Reproduce every entry word for word.

*** Opening of GIVEN DATA ***

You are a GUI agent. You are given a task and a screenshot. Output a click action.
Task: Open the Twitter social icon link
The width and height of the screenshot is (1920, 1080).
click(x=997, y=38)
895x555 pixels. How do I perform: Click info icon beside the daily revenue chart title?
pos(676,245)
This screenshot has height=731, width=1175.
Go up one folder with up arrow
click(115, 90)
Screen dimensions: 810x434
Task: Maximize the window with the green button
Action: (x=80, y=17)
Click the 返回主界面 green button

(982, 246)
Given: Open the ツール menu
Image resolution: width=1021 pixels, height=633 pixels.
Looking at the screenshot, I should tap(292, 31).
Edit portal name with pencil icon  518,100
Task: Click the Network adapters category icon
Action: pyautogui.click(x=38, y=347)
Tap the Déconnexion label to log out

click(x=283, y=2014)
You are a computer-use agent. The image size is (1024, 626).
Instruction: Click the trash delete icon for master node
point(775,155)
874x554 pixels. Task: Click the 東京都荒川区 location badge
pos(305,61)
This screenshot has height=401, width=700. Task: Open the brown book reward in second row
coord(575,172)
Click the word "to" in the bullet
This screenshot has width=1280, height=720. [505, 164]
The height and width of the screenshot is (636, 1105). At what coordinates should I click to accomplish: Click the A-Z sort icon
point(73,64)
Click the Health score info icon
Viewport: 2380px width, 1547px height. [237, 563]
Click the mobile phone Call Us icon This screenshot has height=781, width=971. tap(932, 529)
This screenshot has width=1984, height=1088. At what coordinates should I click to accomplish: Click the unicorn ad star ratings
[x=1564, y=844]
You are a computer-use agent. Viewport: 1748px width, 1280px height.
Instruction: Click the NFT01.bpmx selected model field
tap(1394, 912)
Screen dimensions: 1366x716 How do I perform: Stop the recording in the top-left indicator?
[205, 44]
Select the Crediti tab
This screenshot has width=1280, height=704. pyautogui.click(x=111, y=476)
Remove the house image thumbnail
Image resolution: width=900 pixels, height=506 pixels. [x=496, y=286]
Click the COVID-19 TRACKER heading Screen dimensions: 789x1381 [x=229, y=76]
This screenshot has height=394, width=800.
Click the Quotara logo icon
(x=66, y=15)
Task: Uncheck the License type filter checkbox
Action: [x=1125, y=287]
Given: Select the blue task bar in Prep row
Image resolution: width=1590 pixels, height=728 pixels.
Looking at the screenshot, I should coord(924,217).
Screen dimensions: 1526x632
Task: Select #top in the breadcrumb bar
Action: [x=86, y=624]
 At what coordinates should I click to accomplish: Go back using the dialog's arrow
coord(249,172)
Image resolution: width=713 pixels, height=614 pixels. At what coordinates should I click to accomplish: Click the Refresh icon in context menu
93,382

*** Close of GIVEN DATA ***

--- EXERCISE RESPONSE ---
You are a GUI agent. You are given a task and a screenshot. Output a click action.
Task: Open the Twitter social icon link
The width and height of the screenshot is (1920, 1080).
click(x=997, y=38)
895x555 pixels. How do I perform: Click info icon beside the daily revenue chart title?
pos(676,245)
This screenshot has height=731, width=1175.
Go up one folder with up arrow
click(115, 90)
Screen dimensions: 810x434
Task: Maximize the window with the green button
Action: (x=80, y=17)
Click the 返回主界面 green button

(982, 246)
Given: Open the ツール menu
Image resolution: width=1021 pixels, height=633 pixels.
Looking at the screenshot, I should tap(292, 31).
Edit portal name with pencil icon  518,100
Task: Click the Network adapters category icon
Action: pyautogui.click(x=38, y=347)
Tap the Déconnexion label to log out

click(x=283, y=2014)
You are a computer-use agent. The image size is (1024, 626).
Instruction: Click the trash delete icon for master node
point(775,155)
874x554 pixels. Task: Click the 東京都荒川区 location badge
pos(305,61)
This screenshot has height=401, width=700. Task: Open the brown book reward in second row
coord(575,172)
Click the word "to" in the bullet
This screenshot has width=1280, height=720. [505, 164]
The height and width of the screenshot is (636, 1105). At what coordinates should I click to accomplish: Click the A-Z sort icon
point(73,64)
Click the Health score info icon
Viewport: 2380px width, 1547px height. [237, 563]
Click the mobile phone Call Us icon This screenshot has height=781, width=971. tap(932, 529)
This screenshot has width=1984, height=1088. At what coordinates should I click to accomplish: Click the unicorn ad star ratings
[x=1564, y=844]
You are a computer-use agent. Viewport: 1748px width, 1280px height.
Instruction: Click the NFT01.bpmx selected model field
tap(1394, 912)
Screen dimensions: 1366x716 How do I perform: Stop the recording in the top-left indicator?
[205, 44]
Select the Crediti tab
This screenshot has width=1280, height=704. pyautogui.click(x=111, y=476)
Remove the house image thumbnail
Image resolution: width=900 pixels, height=506 pixels. [x=496, y=286]
Click the COVID-19 TRACKER heading Screen dimensions: 789x1381 [x=229, y=76]
This screenshot has height=394, width=800.
Click the Quotara logo icon
(x=66, y=15)
Task: Uncheck the License type filter checkbox
Action: [x=1125, y=287]
Given: Select the blue task bar in Prep row
Image resolution: width=1590 pixels, height=728 pixels.
Looking at the screenshot, I should coord(924,217).
Screen dimensions: 1526x632
Task: Select #top in the breadcrumb bar
Action: [x=86, y=624]
 At what coordinates should I click to accomplish: Go back using the dialog's arrow
coord(249,172)
Image resolution: width=713 pixels, height=614 pixels. At what coordinates should I click to accomplish: Click the Refresh icon in context menu
93,382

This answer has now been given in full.